- _TASK STATEMENT_:
Using the abstract on cannabis for pediatric epilepsy, answer these:
(a) What is the review's primary outcome?
(b) How often will the literature search be repeated?
(c) Which three groups is the review meant to give information to?

- _SOURCE PASSAGE_:
Syst Rev. 2018 Jul 18;7(1):95

Authors: Elliott J, DeJean D, Clifford T, Coyle D, Potter B, Skidmore B, Alexander C, Repetski AE, McCoy B, Wells GA

BACKGROUND: Pediatric epilepsy, including treatment-resistant forms, has a major effect on the quality of life, morbidity, and mortality of affected children. Interest has been growing in the use of medical cannabis as a treatment for pediatric epilepsy, yet there has been no comprehensive review of the benefits and harms of cannabis use in this population. In this systematic review, we will search for, synthesize, and assess the published and gray literature in order to provide usable and relevant information to parents, clinicians, and policy makers.
METHODS: We will perform a living systematic review of studies involving the use of cannabis to treat pediatric epilepsy. We will search the published and gray literature for studies involving children with any type of epilepsy taking any form of cannabis. Studies will be selected for inclusion by two independent reviewers. The primary outcome is seizure freedom. Secondary outcomes are seizure frequency, quality of life (child, caregiver), quality and quantity of sleep, status epilepticus, tonic-clonic seizures, death (all-cause, sudden unexpected death in epilepsy), gastrointestinal adverse events (diarrhea, vomiting), and visits to the emergency room. The quality of each included study will be assessed. If data are sufficient in quantity and sufficiently similar, we will conduct pairwise random-effects meta-analysis. We will repeat the literature search every 6 months to identify studies published after the previous search date. Sequential meta-analysis will be performed as necessary to update the review findings.
DISCUSSION: Our review aims to provide a comprehensive and up-to-date summary of the available evidence to inform decisions about the use of cannabis in children with treatment-resistant epilepsy. The results of this review will be of use to parents, clinicians, and policy makers as they navigate this rapidly evolving area.

- _INFORMATION_:

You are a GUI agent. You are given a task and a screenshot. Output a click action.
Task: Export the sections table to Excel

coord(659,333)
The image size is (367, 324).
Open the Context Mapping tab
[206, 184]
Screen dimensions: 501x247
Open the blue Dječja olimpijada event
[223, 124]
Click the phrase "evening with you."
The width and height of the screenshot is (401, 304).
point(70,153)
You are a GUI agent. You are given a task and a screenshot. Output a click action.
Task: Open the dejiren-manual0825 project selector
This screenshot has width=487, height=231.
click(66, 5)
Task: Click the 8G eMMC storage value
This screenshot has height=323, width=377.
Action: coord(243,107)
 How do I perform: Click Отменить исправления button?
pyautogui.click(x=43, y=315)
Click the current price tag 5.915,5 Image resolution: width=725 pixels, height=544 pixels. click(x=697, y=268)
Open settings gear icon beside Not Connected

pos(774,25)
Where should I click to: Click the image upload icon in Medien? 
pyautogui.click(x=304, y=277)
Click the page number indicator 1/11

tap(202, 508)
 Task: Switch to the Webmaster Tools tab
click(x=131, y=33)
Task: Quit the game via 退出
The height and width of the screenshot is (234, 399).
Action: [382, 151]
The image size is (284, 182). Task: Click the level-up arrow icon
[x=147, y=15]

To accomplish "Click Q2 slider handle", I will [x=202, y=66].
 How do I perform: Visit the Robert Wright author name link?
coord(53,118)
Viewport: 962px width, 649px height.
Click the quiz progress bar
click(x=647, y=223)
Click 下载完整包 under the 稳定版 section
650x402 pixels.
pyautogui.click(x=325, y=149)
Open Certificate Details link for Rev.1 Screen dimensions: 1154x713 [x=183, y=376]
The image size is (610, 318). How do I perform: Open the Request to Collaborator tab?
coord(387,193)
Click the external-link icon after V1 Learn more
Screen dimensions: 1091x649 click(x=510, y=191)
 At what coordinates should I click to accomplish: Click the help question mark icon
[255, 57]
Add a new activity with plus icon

- _RESULT OF THIS TASK_:
(a) Seizure freedom.
(b) Every 6 months.
(c) Parents, clinicians, and policy makers.